Quell’uomo ritratto nel celebre dipinto “Viandante su un mare di nebbia” nel 1818 da Caspar David Friedrich ritorna magnificamente nell’ultimo graphic novel di Sebastiano Vilella “Friedrich Lo sguardo Infinito”, edito da Oblomov. Un racconto disegnato e sceneggiato da Vilella che ripercorre un tratto di vita del grande artista romantico Friedrich e indaga sulla sua arte e sulla sua ricerca artistica in totale immedesimazione con il creato, con gli occhi del detective e anche dell’autore che da quel pittore ha attinto e assimilato la visione del mondo e la considerazione dell’essere umano come testimone del mistero dell’universo.

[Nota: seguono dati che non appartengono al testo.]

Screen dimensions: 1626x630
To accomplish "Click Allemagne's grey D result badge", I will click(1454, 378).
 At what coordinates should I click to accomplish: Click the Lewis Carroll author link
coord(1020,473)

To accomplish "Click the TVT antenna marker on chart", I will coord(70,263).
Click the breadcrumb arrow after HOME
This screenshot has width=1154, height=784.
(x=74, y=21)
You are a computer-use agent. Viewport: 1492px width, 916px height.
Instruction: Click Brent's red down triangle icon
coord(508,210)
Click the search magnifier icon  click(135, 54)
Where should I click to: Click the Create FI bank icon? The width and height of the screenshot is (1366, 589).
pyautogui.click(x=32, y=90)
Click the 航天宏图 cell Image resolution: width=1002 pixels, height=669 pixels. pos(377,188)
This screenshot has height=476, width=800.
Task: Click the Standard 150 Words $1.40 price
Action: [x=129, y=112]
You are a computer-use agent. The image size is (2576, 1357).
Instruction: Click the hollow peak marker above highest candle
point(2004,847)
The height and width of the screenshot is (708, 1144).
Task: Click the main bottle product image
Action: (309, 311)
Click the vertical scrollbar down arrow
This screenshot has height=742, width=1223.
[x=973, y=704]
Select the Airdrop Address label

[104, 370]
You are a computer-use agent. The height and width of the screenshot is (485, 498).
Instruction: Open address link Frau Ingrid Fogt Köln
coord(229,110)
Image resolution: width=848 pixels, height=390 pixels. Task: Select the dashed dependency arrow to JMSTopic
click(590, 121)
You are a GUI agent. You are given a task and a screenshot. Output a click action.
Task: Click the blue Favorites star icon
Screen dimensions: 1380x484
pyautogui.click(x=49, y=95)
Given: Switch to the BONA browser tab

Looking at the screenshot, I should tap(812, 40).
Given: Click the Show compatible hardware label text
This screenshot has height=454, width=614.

Vilella omaggia Friedrich con la sensibilità dell’artista e la mano decisa del disegnatore d’esperienza che tratteggia con decisione o leggerezza suggestionando il lettore. Friedrich, nel racconto di Vilella, è colto nel momento di ricerca e di estraniamento dagli obblighi che la sua attività di insegnante d’arte o di marito gli impongono, è un uomo in fuga che cerca nella natura della montagna rifugio, ispirazione e immedesimazione. Cosa insegue Friedrich che gli altri non comprendono? Sulle sue tracce Vilella mette due uomini diversissimi e rappresentanti di due differenti categorie professionali e estrazioni sociali e culturali: un medico amico e seguace artistico di Friedrich, e un ispettore di polizia di Dresda. Un uomo in fuga, Friedrich, senza una colpa o un’accusa plausibile eppure ricercato come un criminale. Vilella mette a confronto lo status dei tre uomini, i loro limiti e le loro ambizioni, le loro esigenze e il loro rapporto con la realtà.

L’artista romantico appare nella sua veste piu’ affascinante e nel suo misterioso esistere pur volendo scomparire per mescolarsi con l’universo. L’indagine si carica di introspezioni e di giochi narrativi che puntano a scavare nelle dinamiche intime e personali dell’animo umano. Entrano in scena superstizioni e timori, ricordi e dolori, natura e soprannaturale e l’autore calca sulle espressioni degli sguardi, si sofferma sui colori e le sfumature dei paesaggi che si fanno personaggi e creando una coralità che fonde natura con esseri umani. Vilella si riconferma un grande maestro e dove si ferma la parola continua il disegno come in una staffetta che ha l’effetto ipnotico di far perdere il lettore nei paesaggi e negli sguardi dei personaggi.